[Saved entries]
####################
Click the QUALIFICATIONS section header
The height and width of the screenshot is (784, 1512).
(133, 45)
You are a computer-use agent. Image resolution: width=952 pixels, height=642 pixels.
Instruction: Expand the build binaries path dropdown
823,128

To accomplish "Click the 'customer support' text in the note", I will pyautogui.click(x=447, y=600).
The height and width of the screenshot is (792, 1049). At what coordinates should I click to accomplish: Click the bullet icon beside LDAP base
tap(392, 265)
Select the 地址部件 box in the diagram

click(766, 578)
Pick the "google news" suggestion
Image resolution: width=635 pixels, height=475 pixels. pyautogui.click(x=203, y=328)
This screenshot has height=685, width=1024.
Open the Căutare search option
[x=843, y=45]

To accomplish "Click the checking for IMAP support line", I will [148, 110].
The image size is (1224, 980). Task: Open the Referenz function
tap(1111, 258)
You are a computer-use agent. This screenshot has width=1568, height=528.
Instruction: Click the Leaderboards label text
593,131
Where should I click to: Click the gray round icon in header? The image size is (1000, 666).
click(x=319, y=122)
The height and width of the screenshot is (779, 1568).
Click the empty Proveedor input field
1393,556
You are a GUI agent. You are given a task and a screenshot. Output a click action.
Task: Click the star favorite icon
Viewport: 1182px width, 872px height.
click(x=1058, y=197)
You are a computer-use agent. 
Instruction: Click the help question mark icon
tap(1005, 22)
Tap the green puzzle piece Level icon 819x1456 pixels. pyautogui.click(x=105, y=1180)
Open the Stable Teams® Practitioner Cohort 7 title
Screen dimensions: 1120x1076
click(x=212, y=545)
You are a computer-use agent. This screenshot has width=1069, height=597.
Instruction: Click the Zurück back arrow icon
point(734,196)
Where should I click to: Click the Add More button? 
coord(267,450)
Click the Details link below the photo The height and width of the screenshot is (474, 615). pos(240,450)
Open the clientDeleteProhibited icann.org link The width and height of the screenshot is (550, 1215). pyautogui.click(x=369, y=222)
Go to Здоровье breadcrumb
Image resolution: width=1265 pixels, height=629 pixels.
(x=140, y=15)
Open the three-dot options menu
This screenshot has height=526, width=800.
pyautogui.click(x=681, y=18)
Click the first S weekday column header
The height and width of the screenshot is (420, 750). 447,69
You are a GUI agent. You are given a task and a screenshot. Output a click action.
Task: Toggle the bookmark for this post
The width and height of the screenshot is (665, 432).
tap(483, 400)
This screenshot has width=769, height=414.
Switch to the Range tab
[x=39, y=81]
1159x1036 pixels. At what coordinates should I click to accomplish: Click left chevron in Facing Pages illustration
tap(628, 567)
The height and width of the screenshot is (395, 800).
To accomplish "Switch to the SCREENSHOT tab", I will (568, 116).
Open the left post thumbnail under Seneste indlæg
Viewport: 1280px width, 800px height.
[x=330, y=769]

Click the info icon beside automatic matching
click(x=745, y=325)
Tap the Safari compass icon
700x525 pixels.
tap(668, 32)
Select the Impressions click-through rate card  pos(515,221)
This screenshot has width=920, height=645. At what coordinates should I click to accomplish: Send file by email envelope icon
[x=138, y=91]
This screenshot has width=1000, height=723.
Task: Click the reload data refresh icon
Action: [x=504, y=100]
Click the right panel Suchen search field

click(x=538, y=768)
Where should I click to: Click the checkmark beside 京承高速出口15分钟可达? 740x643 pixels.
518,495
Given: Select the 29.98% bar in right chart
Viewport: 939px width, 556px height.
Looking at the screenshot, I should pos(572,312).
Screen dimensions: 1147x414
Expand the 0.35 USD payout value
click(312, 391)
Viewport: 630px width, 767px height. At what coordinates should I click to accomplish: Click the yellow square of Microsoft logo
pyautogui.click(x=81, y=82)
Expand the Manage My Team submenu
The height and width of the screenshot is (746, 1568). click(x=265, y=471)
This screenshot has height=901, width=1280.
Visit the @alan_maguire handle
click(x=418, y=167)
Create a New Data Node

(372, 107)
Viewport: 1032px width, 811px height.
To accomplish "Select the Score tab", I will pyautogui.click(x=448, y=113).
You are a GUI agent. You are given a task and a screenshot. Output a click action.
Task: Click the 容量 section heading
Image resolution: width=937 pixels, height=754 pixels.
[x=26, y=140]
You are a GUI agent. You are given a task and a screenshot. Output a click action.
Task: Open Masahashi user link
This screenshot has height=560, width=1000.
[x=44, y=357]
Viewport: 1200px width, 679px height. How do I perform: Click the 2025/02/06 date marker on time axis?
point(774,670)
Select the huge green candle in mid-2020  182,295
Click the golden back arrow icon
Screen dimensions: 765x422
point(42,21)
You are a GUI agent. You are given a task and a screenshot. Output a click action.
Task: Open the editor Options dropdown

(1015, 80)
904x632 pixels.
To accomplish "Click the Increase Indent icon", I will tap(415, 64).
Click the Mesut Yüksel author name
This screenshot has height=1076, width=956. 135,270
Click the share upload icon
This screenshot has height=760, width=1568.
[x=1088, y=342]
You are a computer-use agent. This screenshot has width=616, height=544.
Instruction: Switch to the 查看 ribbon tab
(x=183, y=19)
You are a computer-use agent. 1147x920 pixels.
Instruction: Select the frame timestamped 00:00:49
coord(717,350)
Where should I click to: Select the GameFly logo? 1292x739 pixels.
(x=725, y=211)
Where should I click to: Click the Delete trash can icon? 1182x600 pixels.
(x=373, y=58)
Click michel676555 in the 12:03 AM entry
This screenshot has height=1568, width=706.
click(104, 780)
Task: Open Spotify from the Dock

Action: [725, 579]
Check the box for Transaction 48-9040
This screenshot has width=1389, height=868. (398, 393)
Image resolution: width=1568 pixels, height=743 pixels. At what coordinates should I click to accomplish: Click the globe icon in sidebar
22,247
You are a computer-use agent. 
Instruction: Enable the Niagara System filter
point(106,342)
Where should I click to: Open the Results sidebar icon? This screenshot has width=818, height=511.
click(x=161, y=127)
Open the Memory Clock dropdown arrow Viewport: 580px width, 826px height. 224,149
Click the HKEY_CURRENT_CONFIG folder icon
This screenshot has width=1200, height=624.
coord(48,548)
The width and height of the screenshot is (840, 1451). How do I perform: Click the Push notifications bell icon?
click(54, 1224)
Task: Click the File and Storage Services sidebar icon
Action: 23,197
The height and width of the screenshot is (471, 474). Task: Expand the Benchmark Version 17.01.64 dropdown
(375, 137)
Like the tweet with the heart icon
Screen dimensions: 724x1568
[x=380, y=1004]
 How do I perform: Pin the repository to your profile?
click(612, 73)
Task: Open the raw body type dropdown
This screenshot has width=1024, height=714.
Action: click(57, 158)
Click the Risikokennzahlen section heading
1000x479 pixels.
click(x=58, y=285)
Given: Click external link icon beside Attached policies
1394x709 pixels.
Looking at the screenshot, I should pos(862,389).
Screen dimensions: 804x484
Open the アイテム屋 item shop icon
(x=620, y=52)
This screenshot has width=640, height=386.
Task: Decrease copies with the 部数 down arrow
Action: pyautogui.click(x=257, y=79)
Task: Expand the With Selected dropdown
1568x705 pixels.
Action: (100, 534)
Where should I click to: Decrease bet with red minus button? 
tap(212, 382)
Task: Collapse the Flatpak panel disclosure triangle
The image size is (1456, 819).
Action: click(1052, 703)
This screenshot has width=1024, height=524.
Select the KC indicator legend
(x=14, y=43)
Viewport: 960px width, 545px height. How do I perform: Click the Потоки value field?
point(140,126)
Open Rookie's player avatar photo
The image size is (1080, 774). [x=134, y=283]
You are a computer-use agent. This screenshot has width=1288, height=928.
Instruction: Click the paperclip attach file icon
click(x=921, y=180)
####################
## Work instructions
Copy the records out again word for word.

## Response
Click the QUALIFICATIONS section header
The height and width of the screenshot is (784, 1512).
(133, 45)
You are a computer-use agent. Image resolution: width=952 pixels, height=642 pixels.
Instruction: Expand the build binaries path dropdown
823,128

To accomplish "Click the 'customer support' text in the note", I will pyautogui.click(x=447, y=600).
The height and width of the screenshot is (792, 1049). At what coordinates should I click to accomplish: Click the bullet icon beside LDAP base
tap(392, 265)
Select the 地址部件 box in the diagram

click(766, 578)
Pick the "google news" suggestion
Image resolution: width=635 pixels, height=475 pixels. pyautogui.click(x=203, y=328)
This screenshot has height=685, width=1024.
Open the Căutare search option
[x=843, y=45]

To accomplish "Click the checking for IMAP support line", I will [148, 110].
The image size is (1224, 980). Task: Open the Referenz function
tap(1111, 258)
You are a computer-use agent. This screenshot has width=1568, height=528.
Instruction: Click the Leaderboards label text
593,131
Where should I click to: Click the gray round icon in header? The image size is (1000, 666).
click(x=319, y=122)
The height and width of the screenshot is (779, 1568).
Click the empty Proveedor input field
1393,556
You are a GUI agent. You are given a task and a screenshot. Output a click action.
Task: Click the star favorite icon
Viewport: 1182px width, 872px height.
click(x=1058, y=197)
You are a computer-use agent. 
Instruction: Click the help question mark icon
tap(1005, 22)
Tap the green puzzle piece Level icon 819x1456 pixels. pyautogui.click(x=105, y=1180)
Open the Stable Teams® Practitioner Cohort 7 title
Screen dimensions: 1120x1076
click(x=212, y=545)
You are a computer-use agent. This screenshot has width=1069, height=597.
Instruction: Click the Zurück back arrow icon
point(734,196)
Where should I click to: Click the Add More button? 
coord(267,450)
Click the Details link below the photo The height and width of the screenshot is (474, 615). pos(240,450)
Open the clientDeleteProhibited icann.org link The width and height of the screenshot is (550, 1215). pyautogui.click(x=369, y=222)
Go to Здоровье breadcrumb
Image resolution: width=1265 pixels, height=629 pixels.
(x=140, y=15)
Open the three-dot options menu
This screenshot has height=526, width=800.
pyautogui.click(x=681, y=18)
Click the first S weekday column header
The height and width of the screenshot is (420, 750). 447,69
You are a GUI agent. You are given a task and a screenshot. Output a click action.
Task: Toggle the bookmark for this post
The width and height of the screenshot is (665, 432).
tap(483, 400)
This screenshot has width=769, height=414.
Switch to the Range tab
[x=39, y=81]
1159x1036 pixels. At what coordinates should I click to accomplish: Click left chevron in Facing Pages illustration
tap(628, 567)
The height and width of the screenshot is (395, 800).
To accomplish "Switch to the SCREENSHOT tab", I will (568, 116).
Open the left post thumbnail under Seneste indlæg
Viewport: 1280px width, 800px height.
[x=330, y=769]

Click the info icon beside automatic matching
click(x=745, y=325)
Tap the Safari compass icon
700x525 pixels.
tap(668, 32)
Select the Impressions click-through rate card  pos(515,221)
This screenshot has width=920, height=645. At what coordinates should I click to accomplish: Send file by email envelope icon
[x=138, y=91]
This screenshot has width=1000, height=723.
Task: Click the reload data refresh icon
Action: [x=504, y=100]
Click the right panel Suchen search field

click(x=538, y=768)
Where should I click to: Click the checkmark beside 京承高速出口15分钟可达? 740x643 pixels.
518,495
Given: Select the 29.98% bar in right chart
Viewport: 939px width, 556px height.
Looking at the screenshot, I should pos(572,312).
Screen dimensions: 1147x414
Expand the 0.35 USD payout value
click(312, 391)
Viewport: 630px width, 767px height. At what coordinates should I click to accomplish: Click the yellow square of Microsoft logo
pyautogui.click(x=81, y=82)
Expand the Manage My Team submenu
The height and width of the screenshot is (746, 1568). click(x=265, y=471)
This screenshot has height=901, width=1280.
Visit the @alan_maguire handle
click(x=418, y=167)
Create a New Data Node

(372, 107)
Viewport: 1032px width, 811px height.
To accomplish "Select the Score tab", I will pyautogui.click(x=448, y=113).
You are a GUI agent. You are given a task and a screenshot. Output a click action.
Task: Click the 容量 section heading
Image resolution: width=937 pixels, height=754 pixels.
[x=26, y=140]
You are a GUI agent. You are given a task and a screenshot. Output a click action.
Task: Open Masahashi user link
This screenshot has height=560, width=1000.
[x=44, y=357]
Viewport: 1200px width, 679px height. How do I perform: Click the 2025/02/06 date marker on time axis?
point(774,670)
Select the huge green candle in mid-2020  182,295
Click the golden back arrow icon
Screen dimensions: 765x422
point(42,21)
You are a GUI agent. You are given a task and a screenshot. Output a click action.
Task: Open the editor Options dropdown

(1015, 80)
904x632 pixels.
To accomplish "Click the Increase Indent icon", I will tap(415, 64).
Click the Mesut Yüksel author name
This screenshot has height=1076, width=956. 135,270
Click the share upload icon
This screenshot has height=760, width=1568.
[x=1088, y=342]
You are a computer-use agent. This screenshot has width=616, height=544.
Instruction: Switch to the 查看 ribbon tab
(x=183, y=19)
You are a computer-use agent. 1147x920 pixels.
Instruction: Select the frame timestamped 00:00:49
coord(717,350)
Where should I click to: Select the GameFly logo? 1292x739 pixels.
(x=725, y=211)
Where should I click to: Click the Delete trash can icon? 1182x600 pixels.
(x=373, y=58)
Click michel676555 in the 12:03 AM entry
This screenshot has height=1568, width=706.
click(104, 780)
Task: Open Spotify from the Dock

Action: [725, 579]
Check the box for Transaction 48-9040
This screenshot has width=1389, height=868. (398, 393)
Image resolution: width=1568 pixels, height=743 pixels. At what coordinates should I click to accomplish: Click the globe icon in sidebar
22,247
You are a computer-use agent. 
Instruction: Enable the Niagara System filter
point(106,342)
Where should I click to: Open the Results sidebar icon? This screenshot has width=818, height=511.
click(x=161, y=127)
Open the Memory Clock dropdown arrow Viewport: 580px width, 826px height. 224,149
Click the HKEY_CURRENT_CONFIG folder icon
This screenshot has width=1200, height=624.
coord(48,548)
The width and height of the screenshot is (840, 1451). How do I perform: Click the Push notifications bell icon?
click(54, 1224)
Task: Click the File and Storage Services sidebar icon
Action: 23,197
The height and width of the screenshot is (471, 474). Task: Expand the Benchmark Version 17.01.64 dropdown
(375, 137)
Like the tweet with the heart icon
Screen dimensions: 724x1568
[x=380, y=1004]
 How do I perform: Pin the repository to your profile?
click(612, 73)
Task: Open the raw body type dropdown
This screenshot has width=1024, height=714.
Action: click(57, 158)
Click the Risikokennzahlen section heading
1000x479 pixels.
click(x=58, y=285)
Given: Click external link icon beside Attached policies
1394x709 pixels.
Looking at the screenshot, I should pos(862,389).
Screen dimensions: 804x484
Open the アイテム屋 item shop icon
(x=620, y=52)
This screenshot has width=640, height=386.
Task: Decrease copies with the 部数 down arrow
Action: pyautogui.click(x=257, y=79)
Task: Expand the With Selected dropdown
1568x705 pixels.
Action: (100, 534)
Where should I click to: Decrease bet with red minus button? 
tap(212, 382)
Task: Collapse the Flatpak panel disclosure triangle
The image size is (1456, 819).
Action: click(1052, 703)
This screenshot has width=1024, height=524.
Select the KC indicator legend
(x=14, y=43)
Viewport: 960px width, 545px height. How do I perform: Click the Потоки value field?
point(140,126)
Open Rookie's player avatar photo
The image size is (1080, 774). [x=134, y=283]
You are a computer-use agent. This screenshot has width=1288, height=928.
Instruction: Click the paperclip attach file icon
click(x=921, y=180)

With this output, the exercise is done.